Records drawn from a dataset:
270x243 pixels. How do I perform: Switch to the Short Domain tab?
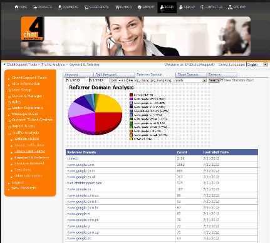click(191, 75)
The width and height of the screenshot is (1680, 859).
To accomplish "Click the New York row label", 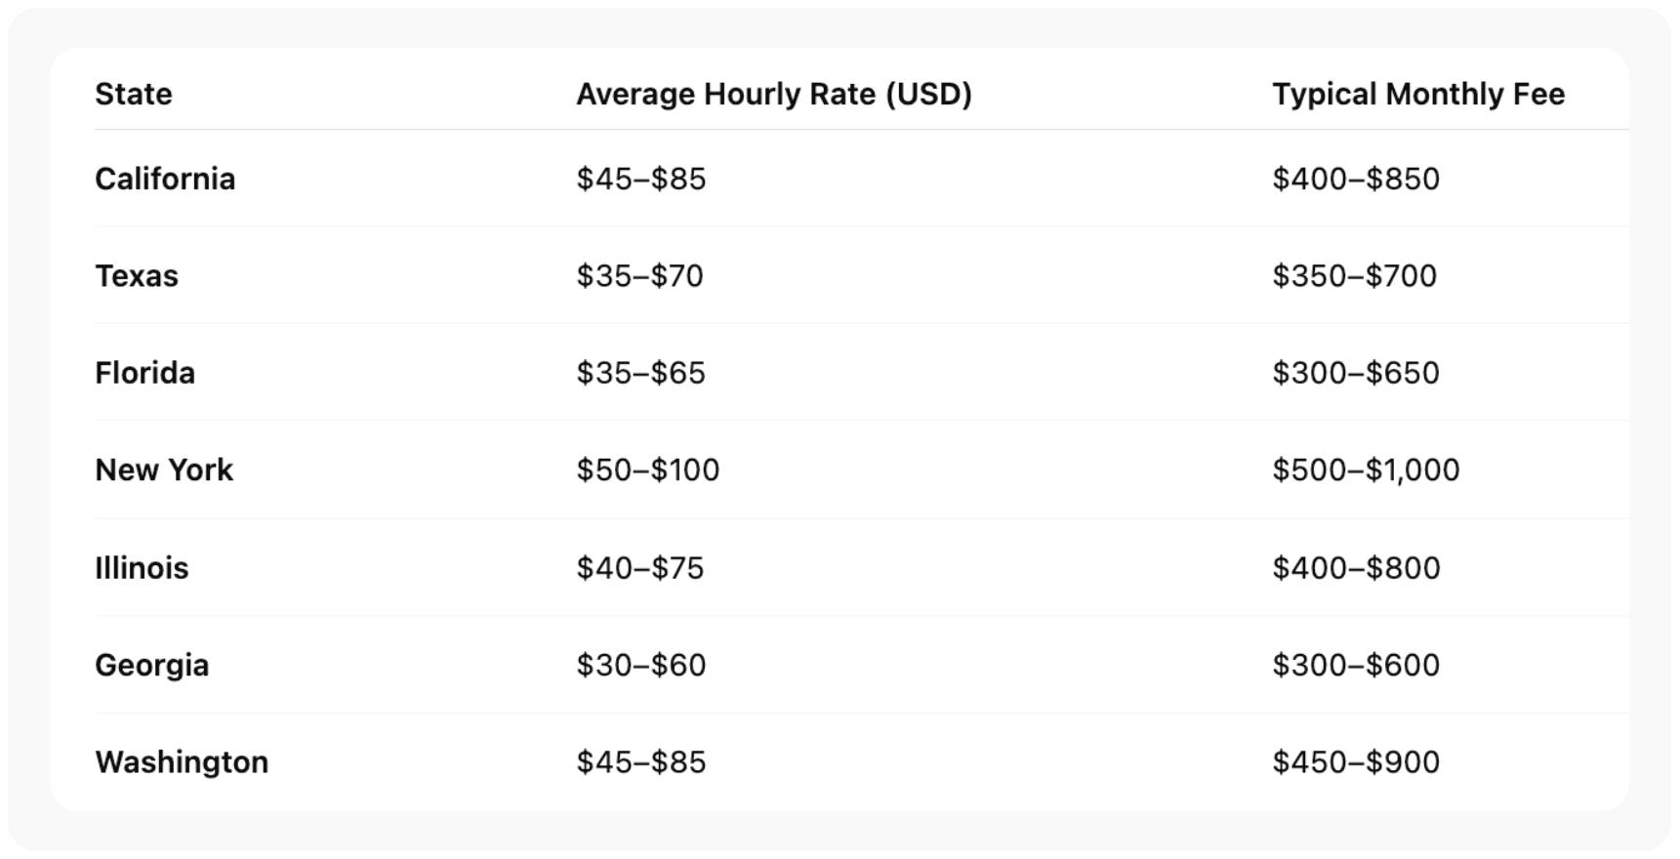I will pyautogui.click(x=164, y=470).
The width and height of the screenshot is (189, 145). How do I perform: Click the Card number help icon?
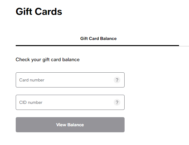click(x=117, y=80)
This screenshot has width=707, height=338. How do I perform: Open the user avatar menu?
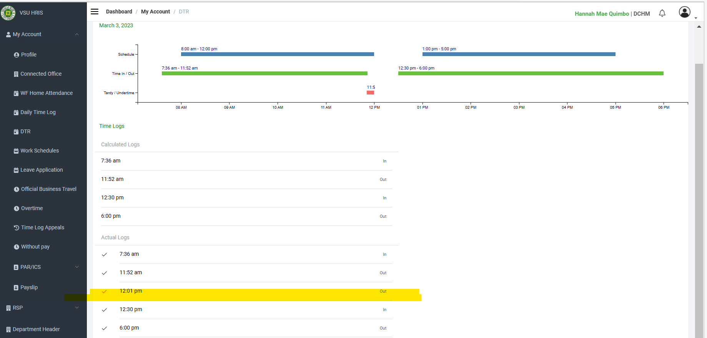click(x=685, y=12)
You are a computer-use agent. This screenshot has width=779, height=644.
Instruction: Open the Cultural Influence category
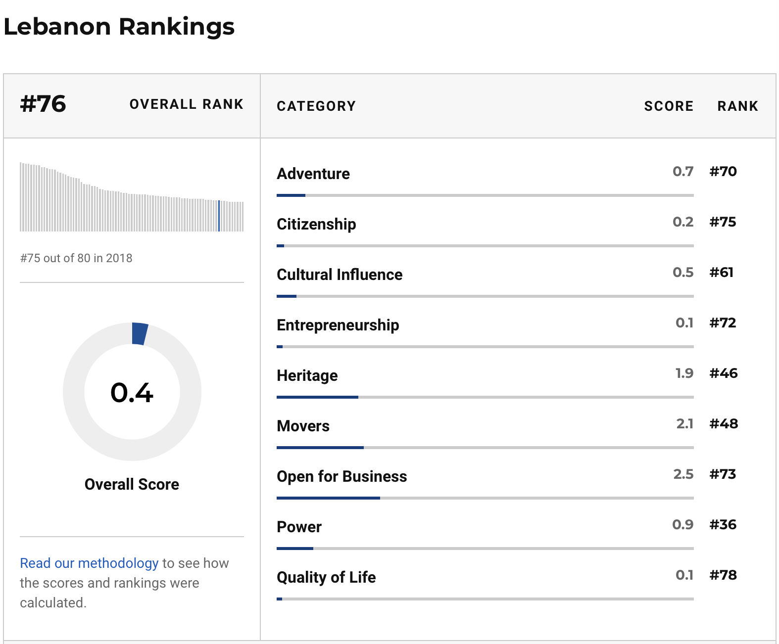(340, 275)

-- Assignment --
From the line containing "This screenshot has width=707, height=338." down to the end of the data above, reproduce each line exactly; no pictures.

-- Result of the task --
This screenshot has width=707, height=338. How do I perform: Open the user avatar menu?
click(x=685, y=12)
You are a computer-use agent. This screenshot has width=779, height=644.
Instruction: Open the Cultural Influence category
(340, 275)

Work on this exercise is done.